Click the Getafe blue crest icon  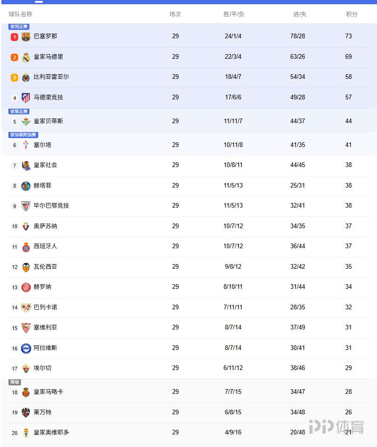(x=26, y=186)
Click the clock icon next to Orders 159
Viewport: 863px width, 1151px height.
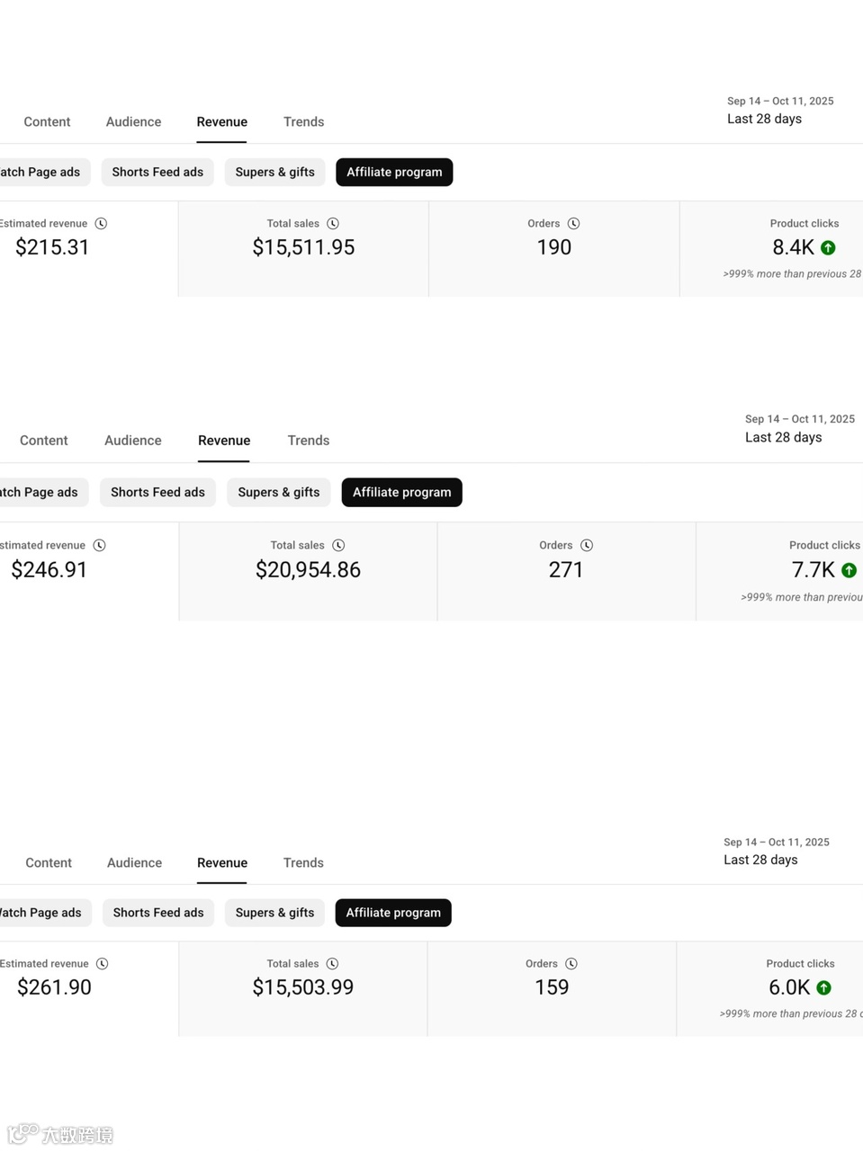point(571,964)
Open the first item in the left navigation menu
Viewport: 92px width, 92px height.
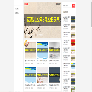tap(17, 9)
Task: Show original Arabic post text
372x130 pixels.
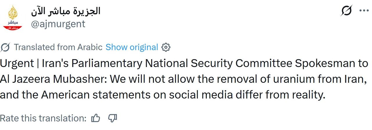Action: (x=132, y=47)
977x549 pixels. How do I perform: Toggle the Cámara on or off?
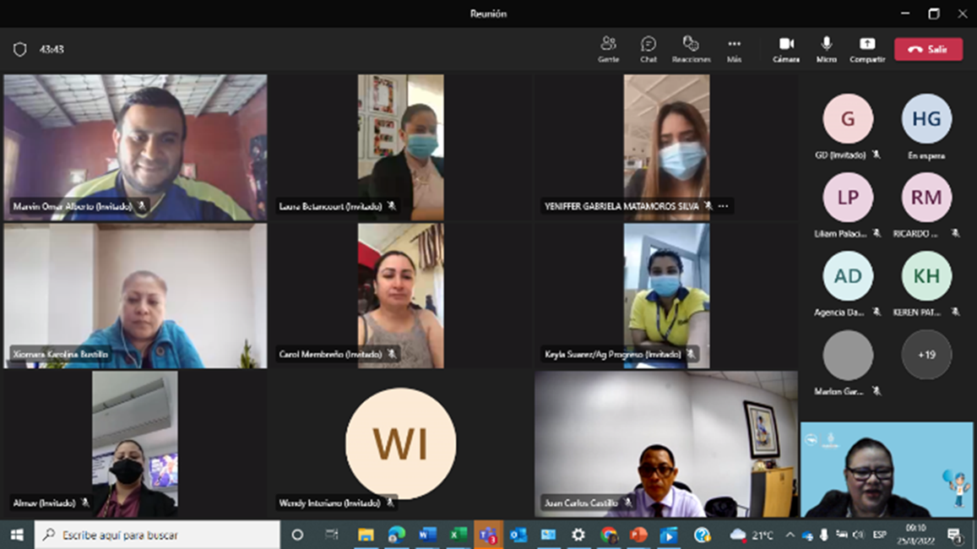(x=785, y=49)

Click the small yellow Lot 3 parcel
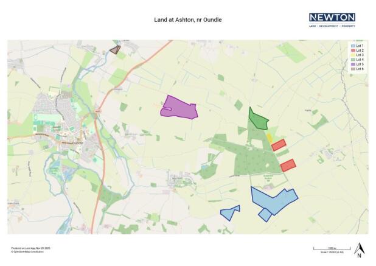pyautogui.click(x=269, y=138)
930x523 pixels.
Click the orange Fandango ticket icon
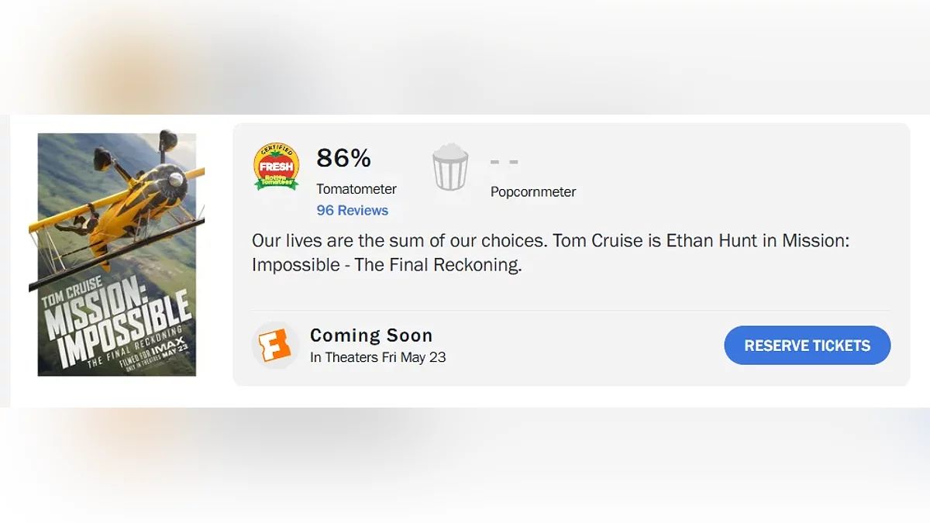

Problem statement –
Please write out the lines above exactly, from the one that contains "Viewport: 92px width, 92px height." through the final line, and include none of the pictures.

Answer to this problem –
Viewport: 92px width, 92px height.
tap(17, 9)
Task: Show original Arabic post text
372x130 pixels.
Action: (x=132, y=47)
977x549 pixels. How do I perform: Toggle the Cámara on or off?
(x=785, y=49)

Click the small yellow Lot 3 parcel
pyautogui.click(x=269, y=138)
930x523 pixels.
Click the orange Fandango ticket icon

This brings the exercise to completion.